## Problem to work on
Please gather every line in the rows below that contains the word "Open". Case counts, so only lines with that exact capitalization qualify.

## Dataset entries
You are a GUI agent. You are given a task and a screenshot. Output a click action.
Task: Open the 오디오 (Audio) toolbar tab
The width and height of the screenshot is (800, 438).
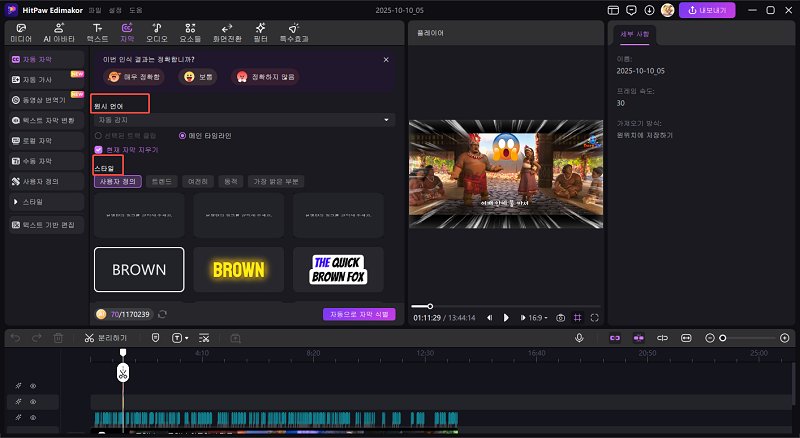[x=156, y=33]
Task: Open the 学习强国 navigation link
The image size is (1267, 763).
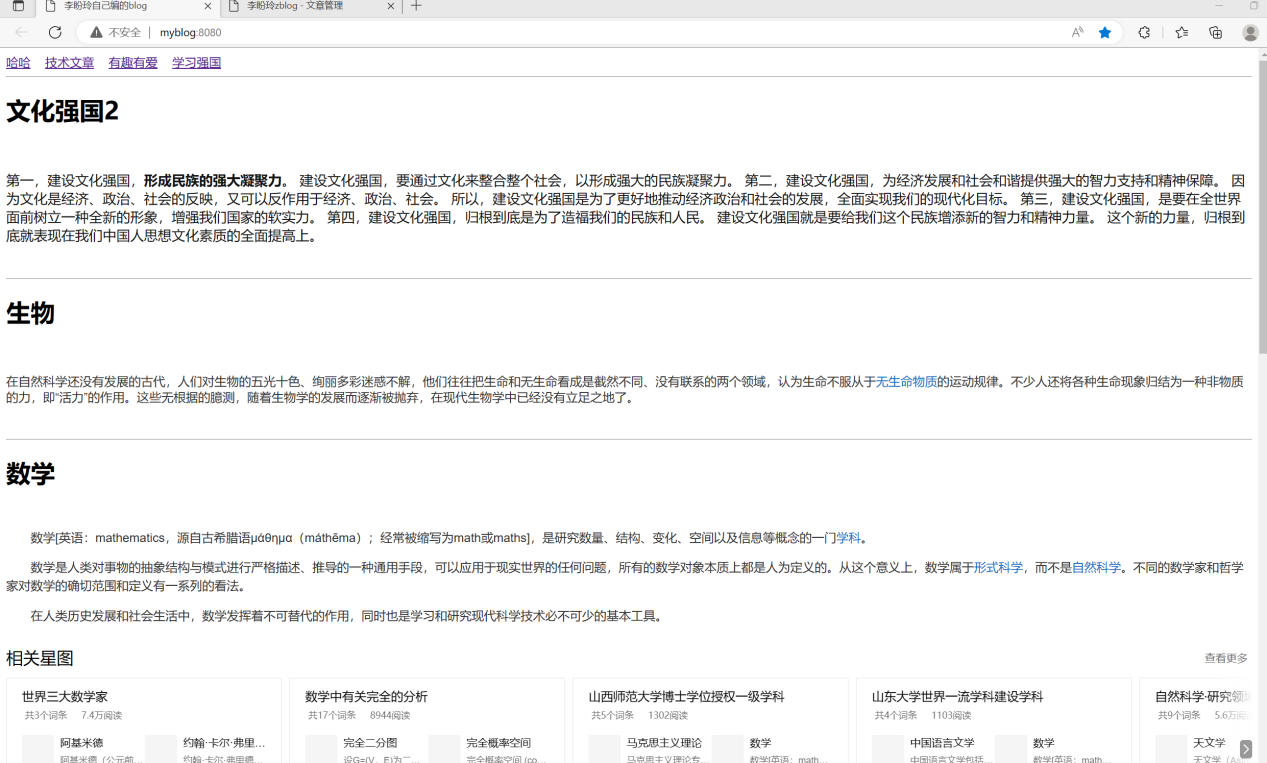Action: tap(196, 62)
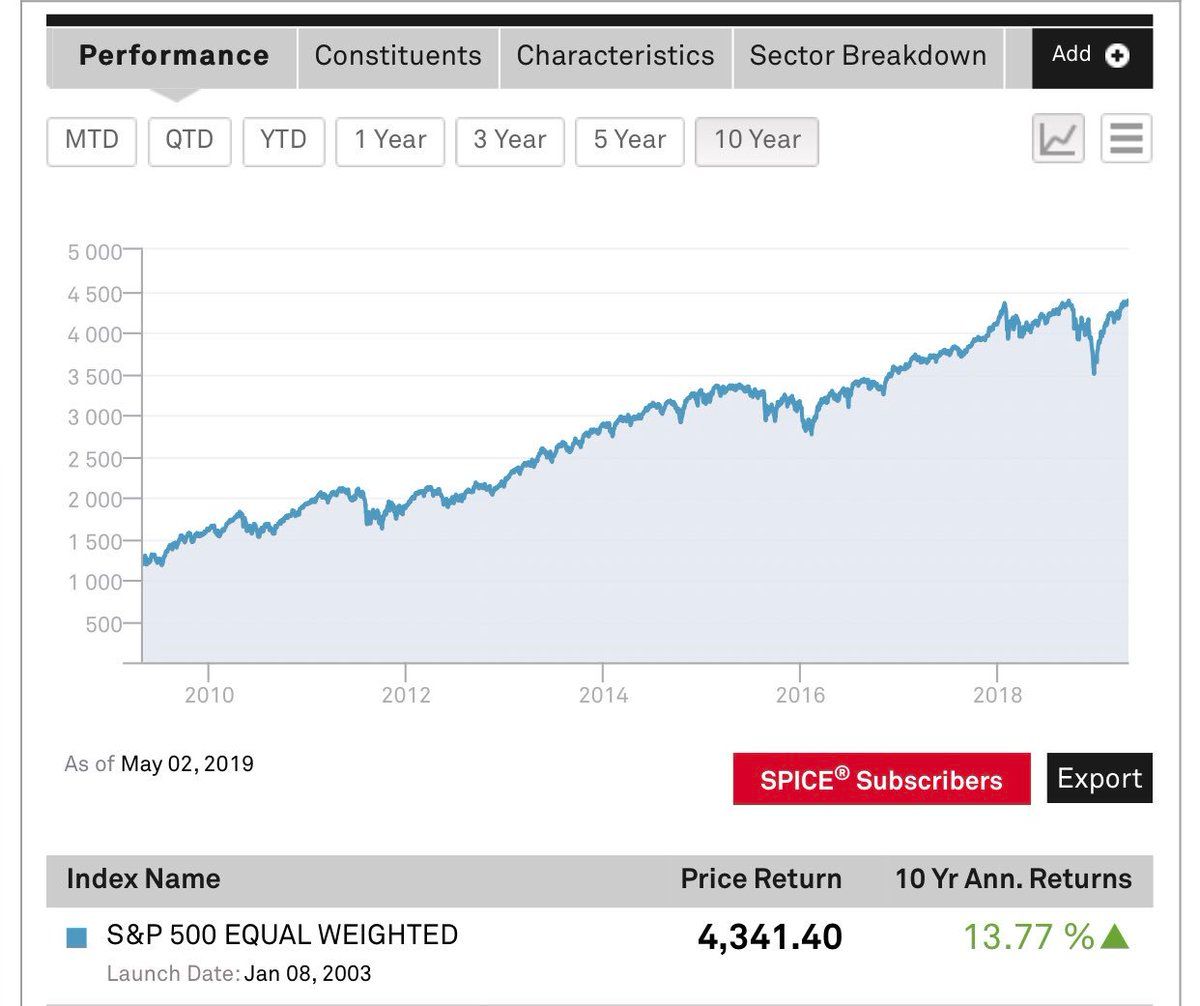The width and height of the screenshot is (1200, 1006).
Task: Click the plus icon in Add button
Action: tap(1117, 56)
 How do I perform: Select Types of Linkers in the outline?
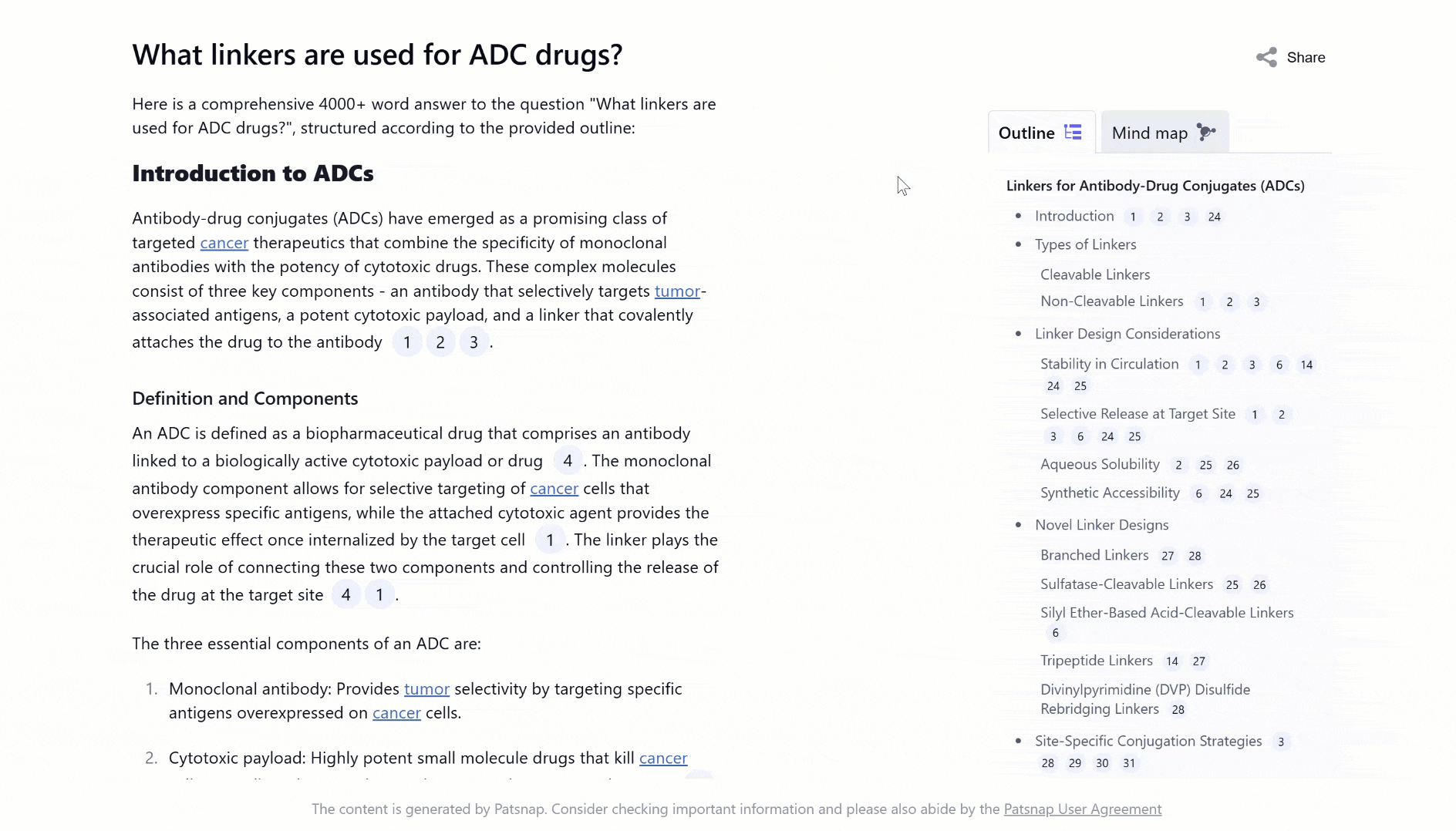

## Worked solution
Task: Open the 오디오 (Audio) toolbar tab
Task: Open the 学习强国 navigation link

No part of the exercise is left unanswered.